=== Record set ===
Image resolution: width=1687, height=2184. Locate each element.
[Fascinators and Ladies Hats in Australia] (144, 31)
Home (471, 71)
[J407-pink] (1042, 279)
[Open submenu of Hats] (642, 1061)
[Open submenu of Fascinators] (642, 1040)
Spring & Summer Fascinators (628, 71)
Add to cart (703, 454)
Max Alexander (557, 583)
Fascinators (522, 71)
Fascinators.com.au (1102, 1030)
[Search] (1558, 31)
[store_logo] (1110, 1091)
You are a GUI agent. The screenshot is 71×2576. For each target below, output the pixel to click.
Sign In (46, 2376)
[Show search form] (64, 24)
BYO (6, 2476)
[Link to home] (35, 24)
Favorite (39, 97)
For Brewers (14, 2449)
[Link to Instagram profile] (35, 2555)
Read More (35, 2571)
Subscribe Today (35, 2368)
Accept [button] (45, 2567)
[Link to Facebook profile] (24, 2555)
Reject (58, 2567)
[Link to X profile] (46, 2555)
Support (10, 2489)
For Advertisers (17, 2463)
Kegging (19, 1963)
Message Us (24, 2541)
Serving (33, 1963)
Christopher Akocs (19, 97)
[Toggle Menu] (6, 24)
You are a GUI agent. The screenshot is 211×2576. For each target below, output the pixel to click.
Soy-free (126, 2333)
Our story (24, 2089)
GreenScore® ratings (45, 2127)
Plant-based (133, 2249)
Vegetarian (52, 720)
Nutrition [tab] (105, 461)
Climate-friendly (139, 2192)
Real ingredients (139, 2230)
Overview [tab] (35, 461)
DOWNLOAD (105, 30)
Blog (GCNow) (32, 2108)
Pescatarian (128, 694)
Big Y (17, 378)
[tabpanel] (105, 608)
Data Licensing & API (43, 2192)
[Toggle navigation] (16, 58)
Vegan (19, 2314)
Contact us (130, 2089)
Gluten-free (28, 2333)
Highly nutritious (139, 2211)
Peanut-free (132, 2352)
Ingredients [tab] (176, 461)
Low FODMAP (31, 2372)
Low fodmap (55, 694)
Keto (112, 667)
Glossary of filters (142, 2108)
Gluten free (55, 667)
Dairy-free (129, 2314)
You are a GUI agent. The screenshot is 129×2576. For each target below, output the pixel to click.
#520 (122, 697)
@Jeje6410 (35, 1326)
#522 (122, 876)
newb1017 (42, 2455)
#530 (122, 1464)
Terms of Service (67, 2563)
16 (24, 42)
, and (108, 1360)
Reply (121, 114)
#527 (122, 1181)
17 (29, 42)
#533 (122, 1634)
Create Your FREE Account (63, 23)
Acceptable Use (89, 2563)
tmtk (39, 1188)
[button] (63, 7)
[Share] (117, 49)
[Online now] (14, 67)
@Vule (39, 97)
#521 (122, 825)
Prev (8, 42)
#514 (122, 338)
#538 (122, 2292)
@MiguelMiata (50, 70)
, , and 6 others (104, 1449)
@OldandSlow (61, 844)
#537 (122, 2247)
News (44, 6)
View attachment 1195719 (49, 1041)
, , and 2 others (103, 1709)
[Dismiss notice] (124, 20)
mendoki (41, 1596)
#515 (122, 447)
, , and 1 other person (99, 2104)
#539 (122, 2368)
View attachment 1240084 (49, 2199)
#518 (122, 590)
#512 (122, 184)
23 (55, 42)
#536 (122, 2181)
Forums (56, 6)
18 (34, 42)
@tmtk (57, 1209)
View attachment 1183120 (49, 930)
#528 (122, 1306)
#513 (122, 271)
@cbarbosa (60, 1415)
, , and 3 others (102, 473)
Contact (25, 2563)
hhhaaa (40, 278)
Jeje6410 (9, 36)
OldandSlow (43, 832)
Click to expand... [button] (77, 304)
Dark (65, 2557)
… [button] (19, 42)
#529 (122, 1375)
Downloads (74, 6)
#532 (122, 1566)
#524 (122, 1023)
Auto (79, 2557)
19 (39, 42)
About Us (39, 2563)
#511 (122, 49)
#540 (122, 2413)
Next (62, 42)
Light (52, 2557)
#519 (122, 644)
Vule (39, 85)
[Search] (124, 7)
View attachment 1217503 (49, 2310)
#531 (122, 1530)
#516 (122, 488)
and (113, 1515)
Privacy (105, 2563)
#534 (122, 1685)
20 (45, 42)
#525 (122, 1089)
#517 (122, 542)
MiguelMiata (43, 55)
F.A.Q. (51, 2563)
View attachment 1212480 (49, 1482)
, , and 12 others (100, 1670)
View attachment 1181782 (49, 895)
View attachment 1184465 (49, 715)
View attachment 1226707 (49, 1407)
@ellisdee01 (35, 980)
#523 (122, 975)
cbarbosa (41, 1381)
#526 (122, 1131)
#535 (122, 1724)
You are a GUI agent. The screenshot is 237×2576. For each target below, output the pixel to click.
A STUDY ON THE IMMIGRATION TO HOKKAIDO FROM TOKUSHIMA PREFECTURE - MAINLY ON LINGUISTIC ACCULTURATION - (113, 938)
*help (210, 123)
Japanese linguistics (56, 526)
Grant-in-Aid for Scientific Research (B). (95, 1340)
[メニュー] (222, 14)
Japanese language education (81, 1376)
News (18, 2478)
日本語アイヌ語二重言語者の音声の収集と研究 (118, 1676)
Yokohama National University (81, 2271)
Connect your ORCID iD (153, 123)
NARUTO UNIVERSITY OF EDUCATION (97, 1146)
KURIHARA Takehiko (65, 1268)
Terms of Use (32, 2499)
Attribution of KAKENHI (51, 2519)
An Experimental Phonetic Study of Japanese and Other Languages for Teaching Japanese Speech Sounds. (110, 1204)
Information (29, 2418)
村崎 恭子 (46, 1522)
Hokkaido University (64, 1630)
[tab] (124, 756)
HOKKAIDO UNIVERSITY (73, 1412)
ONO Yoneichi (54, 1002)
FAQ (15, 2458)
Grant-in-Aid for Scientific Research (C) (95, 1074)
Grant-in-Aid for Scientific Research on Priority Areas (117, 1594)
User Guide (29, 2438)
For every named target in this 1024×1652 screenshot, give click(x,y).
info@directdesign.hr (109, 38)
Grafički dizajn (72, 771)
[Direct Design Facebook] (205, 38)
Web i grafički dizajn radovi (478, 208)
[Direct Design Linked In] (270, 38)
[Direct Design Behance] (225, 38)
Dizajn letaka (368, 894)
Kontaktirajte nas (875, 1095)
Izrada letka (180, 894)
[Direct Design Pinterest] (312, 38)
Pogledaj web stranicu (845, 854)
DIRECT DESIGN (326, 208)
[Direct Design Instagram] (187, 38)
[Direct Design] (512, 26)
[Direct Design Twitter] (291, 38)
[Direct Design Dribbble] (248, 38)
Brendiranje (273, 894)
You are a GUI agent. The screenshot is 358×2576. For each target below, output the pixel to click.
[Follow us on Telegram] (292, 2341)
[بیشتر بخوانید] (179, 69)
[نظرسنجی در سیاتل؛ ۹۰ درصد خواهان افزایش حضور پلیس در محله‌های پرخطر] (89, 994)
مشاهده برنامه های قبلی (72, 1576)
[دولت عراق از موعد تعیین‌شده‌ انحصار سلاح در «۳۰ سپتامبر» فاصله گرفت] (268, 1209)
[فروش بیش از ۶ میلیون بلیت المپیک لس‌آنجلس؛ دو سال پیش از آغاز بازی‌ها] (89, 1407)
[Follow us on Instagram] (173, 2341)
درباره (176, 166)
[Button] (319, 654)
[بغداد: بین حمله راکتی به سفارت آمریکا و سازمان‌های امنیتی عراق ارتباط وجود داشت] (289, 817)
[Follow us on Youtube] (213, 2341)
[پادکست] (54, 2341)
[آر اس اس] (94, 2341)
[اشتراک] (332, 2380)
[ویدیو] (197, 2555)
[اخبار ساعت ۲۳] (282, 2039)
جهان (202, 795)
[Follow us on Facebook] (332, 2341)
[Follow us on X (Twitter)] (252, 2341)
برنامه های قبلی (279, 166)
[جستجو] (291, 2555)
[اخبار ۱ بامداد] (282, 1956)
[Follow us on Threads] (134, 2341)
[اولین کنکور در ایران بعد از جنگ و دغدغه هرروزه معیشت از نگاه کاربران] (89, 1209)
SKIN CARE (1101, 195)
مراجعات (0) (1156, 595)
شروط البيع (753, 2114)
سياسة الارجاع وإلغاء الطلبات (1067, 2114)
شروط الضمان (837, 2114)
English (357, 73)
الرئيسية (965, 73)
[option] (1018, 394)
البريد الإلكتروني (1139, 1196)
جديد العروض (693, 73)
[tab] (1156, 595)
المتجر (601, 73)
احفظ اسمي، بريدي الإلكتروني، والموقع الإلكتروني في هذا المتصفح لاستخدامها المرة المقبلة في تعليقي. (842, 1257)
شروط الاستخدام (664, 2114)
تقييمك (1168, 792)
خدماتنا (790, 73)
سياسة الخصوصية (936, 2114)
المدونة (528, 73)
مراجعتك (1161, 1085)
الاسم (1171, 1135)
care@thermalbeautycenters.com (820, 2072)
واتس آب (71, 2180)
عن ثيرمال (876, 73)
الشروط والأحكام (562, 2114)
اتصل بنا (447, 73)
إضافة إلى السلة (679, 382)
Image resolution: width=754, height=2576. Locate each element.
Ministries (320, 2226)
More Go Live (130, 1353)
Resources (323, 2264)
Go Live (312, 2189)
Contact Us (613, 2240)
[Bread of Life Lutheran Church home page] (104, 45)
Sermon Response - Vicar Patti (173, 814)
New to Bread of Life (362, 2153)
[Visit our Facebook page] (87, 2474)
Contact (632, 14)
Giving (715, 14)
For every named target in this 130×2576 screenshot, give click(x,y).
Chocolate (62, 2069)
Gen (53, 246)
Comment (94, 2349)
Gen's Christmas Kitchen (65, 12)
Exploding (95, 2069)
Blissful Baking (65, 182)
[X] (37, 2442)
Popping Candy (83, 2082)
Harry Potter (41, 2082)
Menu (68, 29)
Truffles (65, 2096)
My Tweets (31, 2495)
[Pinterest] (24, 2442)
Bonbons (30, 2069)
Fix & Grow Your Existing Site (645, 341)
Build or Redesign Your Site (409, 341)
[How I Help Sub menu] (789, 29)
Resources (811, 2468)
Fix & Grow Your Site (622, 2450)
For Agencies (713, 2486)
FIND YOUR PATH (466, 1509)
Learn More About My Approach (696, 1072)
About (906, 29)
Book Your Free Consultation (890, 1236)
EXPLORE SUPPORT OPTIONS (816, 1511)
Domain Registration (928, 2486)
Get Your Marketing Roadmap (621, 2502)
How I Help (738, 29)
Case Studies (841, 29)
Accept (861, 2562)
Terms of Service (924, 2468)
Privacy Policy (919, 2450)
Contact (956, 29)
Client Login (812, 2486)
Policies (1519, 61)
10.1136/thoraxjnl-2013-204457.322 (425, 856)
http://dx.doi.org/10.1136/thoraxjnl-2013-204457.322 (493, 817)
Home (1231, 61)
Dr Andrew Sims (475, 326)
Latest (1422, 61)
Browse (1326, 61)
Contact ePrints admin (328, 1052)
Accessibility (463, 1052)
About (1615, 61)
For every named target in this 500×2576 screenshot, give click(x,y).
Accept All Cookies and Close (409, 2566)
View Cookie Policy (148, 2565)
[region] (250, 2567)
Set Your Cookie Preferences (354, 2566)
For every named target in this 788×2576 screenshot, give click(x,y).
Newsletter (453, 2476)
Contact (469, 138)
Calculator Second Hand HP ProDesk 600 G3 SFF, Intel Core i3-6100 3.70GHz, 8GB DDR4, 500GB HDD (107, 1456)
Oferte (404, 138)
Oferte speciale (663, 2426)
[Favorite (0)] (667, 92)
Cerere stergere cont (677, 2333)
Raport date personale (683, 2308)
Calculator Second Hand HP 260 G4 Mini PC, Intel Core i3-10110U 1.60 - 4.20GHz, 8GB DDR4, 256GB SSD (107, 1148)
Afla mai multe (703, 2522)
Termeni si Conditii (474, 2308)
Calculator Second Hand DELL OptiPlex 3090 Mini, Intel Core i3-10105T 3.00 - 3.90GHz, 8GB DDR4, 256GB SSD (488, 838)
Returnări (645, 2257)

=== Work order ===
For each line above that includes "Locate", make a copy.

=== Output of the task ===
Image resolution: width=1687, height=2184. Locate each element.
Image resolution: width=754, height=2576. Locate each element.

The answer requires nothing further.